Forming in the mid 1980s in Sydney Australia and resisting neat labels, indie pop legends Even As We Speak mix elements of accessible pop, ironic interjections, and experimental detours.
After a series of releases on Australian indie labels, they came to the attention of BBC Radio 1 DJ John Peel, who started playing the band’s Phantom Records release Goes So Slow on his show. This brought them to the attention of UK audiences and began a relationship with UK label Sarah Records. The Sarah releases shot them to prominence in the UK, achieving multiple top 10s in the NME and Melody Maker charts with tracks like Falling Down The Stairs and Beautiful Day. They recorded 3 sessions for John Peel and 1 session for Mark Goodier at BBC Radio 1. These were released as Yellow Food: The Peel Sessions.

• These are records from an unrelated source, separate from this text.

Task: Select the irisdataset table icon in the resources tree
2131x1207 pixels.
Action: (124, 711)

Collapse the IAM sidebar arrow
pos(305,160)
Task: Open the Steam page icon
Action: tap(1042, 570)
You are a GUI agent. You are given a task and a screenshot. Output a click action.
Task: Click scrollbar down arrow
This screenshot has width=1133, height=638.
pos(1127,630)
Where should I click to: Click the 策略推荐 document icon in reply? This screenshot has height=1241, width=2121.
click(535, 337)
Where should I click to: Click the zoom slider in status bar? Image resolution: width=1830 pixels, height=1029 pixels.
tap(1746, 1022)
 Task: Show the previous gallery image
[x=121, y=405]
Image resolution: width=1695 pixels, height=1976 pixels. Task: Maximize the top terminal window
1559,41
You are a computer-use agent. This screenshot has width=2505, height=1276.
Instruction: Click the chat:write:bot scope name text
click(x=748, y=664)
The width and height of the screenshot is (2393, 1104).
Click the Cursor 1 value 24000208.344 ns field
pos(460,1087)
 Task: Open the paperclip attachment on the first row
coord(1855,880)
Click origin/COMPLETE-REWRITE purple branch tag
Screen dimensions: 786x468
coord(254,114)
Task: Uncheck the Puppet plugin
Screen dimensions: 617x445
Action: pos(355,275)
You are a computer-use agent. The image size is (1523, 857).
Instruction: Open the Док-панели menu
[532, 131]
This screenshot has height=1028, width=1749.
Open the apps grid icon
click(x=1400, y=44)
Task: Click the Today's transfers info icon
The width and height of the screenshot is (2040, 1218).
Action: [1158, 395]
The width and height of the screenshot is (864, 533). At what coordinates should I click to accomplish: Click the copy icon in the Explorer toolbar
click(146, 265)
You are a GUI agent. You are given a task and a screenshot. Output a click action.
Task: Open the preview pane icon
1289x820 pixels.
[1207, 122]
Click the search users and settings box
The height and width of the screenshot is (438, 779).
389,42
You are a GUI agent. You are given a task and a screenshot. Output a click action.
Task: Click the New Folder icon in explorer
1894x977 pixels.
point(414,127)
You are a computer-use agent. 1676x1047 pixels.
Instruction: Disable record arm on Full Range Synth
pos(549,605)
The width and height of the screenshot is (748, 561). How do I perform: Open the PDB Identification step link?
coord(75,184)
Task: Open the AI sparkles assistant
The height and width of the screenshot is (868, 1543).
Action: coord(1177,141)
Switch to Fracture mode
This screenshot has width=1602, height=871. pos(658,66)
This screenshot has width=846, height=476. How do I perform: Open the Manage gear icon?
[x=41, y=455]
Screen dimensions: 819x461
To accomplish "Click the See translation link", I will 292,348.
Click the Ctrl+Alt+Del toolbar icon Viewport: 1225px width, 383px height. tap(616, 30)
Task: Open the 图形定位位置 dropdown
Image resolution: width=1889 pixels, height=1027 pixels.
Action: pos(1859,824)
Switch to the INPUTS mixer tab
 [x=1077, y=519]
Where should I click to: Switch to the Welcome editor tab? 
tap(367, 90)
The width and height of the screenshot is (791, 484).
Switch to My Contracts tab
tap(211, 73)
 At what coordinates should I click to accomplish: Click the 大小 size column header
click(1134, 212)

Following its demise, Sarah Records achieved cult status and in 2015 was named number 2 in NME’s 20 Greatest Indie Labels of All Time. A documentary ‘My Secret World: The Story of Sarah Records’ appeared in 2013, followed by the book ‘PopKiss’. This generated renewed interest in the band, with requests coming in to play festivals alongside new recording opportunities. The band reformed to play a sold out show at NYC Popfest 2016. Enthused about playing together again they returned to the studio to record a new EP The Black Forest for Emotional Response - the band’s first new material since 1993, marking a new phase of recording and touring.